* Tarefas escritas *
- A) No trecho sobre a decisão do STJ, por qual crime o réu foi condenado?
- B) Copie do trecho sobre a decisão do STJ a passagem que começa nas palavras "Segundo o relator, ministro" e termina depois de "por seu vizinho.".

* Trecho para leitura *
Atribuir culpa a terceiro no interrogatório não permite aumentar pena-base do réu:
A Sexta Turma do Superior Tribunal de
Justiça (STJ), por unanimidade, entendeu que o fato de o acusado mentir durante
o interrogatório policial, atribuindo falsamente o crime a outra pessoa, não é
motivo para que a culpabilidade seja valorada negativamente no cálculo da pena.
Segundo o relator, ministro Rogerio Schietti Cruz, o interrogatório não
pode ser usado retroativamente para incrementar o juízo de reprovabilidade de
um crime cometido no passado.
O réu foi condenado por tráfico de drogas
a cinco anos e dez meses de reclusão. Ao
fixar a pena-base, as instâncias ordinárias valoraram de forma negativa a
culpabilidade, pois, na tentativa de se defender, ele alegou que as drogas
encontradas em sua casa teriam sido colocadas ali por seu vizinho.
No habeas corpus impetrado
no STJ, a defesa sustentou que o fundamento usado para valorar negativamente a
culpabilidade do acusado não é idôneo, razão pela qual requereu o
redimensionamento da pena.
Negativa do terceiro não é suficiente
para responsabilizar penalmente o réu
O relator observou que existe uma
tolerância jurídica – não absoluta – em relação ao falseamento da verdade pelo
réu, sobretudo em virtude da ausência de criminalização do perjúrio no Brasil.
De acordo com o ministro, em algumas situações, a própria lei atribui
relevância penal à mentira; no entanto, ainda que o falseamento da verdade
possa, eventualmente, justificar a responsabilização do réu por crime autônomo,
isso não significa que essa prática no interrogatório autorize o aumento da
pena-base.

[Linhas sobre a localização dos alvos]

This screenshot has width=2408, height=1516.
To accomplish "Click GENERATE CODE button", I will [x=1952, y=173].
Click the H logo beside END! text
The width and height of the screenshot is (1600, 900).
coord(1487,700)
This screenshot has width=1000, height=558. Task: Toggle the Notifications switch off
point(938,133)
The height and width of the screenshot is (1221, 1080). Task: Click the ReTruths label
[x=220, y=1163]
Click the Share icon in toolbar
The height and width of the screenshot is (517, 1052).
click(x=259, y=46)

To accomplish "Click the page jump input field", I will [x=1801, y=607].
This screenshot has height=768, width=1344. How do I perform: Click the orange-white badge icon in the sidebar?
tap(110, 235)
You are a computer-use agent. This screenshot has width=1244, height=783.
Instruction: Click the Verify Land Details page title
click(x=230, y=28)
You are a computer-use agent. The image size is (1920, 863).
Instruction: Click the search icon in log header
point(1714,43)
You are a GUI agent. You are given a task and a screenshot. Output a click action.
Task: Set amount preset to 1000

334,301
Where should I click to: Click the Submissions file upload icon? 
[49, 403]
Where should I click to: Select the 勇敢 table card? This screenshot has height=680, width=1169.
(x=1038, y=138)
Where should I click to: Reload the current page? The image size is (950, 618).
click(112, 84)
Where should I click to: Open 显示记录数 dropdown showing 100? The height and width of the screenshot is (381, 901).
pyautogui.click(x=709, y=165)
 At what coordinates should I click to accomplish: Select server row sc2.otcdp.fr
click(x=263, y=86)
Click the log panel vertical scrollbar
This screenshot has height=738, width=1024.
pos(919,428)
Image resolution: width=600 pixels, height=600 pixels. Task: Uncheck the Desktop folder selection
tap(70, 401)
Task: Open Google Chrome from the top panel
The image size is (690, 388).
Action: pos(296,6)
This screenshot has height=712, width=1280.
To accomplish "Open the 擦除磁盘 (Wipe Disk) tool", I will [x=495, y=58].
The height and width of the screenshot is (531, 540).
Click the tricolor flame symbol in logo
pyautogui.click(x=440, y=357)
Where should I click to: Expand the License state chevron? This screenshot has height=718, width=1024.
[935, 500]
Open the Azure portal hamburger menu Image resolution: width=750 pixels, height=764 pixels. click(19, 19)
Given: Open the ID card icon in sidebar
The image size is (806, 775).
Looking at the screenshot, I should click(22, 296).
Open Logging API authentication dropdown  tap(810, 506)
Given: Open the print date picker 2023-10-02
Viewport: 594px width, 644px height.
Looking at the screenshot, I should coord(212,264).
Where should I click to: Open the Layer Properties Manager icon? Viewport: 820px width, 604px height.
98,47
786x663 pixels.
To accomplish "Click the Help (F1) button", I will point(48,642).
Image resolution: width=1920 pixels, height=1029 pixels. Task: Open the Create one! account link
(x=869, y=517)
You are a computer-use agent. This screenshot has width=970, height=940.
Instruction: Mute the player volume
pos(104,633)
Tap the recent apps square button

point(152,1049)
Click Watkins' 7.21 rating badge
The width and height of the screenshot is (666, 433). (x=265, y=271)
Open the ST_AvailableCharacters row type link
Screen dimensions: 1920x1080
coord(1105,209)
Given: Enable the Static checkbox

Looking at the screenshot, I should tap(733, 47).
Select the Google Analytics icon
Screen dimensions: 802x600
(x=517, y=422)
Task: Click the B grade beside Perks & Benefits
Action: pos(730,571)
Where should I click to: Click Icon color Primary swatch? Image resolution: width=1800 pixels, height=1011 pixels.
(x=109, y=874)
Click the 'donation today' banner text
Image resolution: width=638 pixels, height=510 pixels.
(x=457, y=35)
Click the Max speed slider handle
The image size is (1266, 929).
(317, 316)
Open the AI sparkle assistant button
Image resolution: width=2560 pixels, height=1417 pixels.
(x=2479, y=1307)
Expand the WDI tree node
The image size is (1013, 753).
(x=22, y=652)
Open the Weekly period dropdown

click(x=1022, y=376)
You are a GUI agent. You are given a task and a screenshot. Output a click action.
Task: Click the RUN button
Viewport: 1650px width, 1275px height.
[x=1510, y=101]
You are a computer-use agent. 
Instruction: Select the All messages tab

* Resoluções completas *
- A) Por tráfico de drogas.

- B)
Segundo o relator, ministro Rogerio Schietti Cruz, o interrogatório não
pode ser usado retroativamente para incrementar o juízo de reprovabilidade de
um crime cometido no passado.
O réu foi condenado por tráfico de drogas
a cinco anos e dez meses de reclusão. Ao
fixar a pena-base, as instâncias ordinárias valoraram de forma negativa a
culpabilidade, pois, na tentativa de se defender, ele alegou que as drogas
encontradas em sua casa teriam sido colocadas ali por seu vizinho.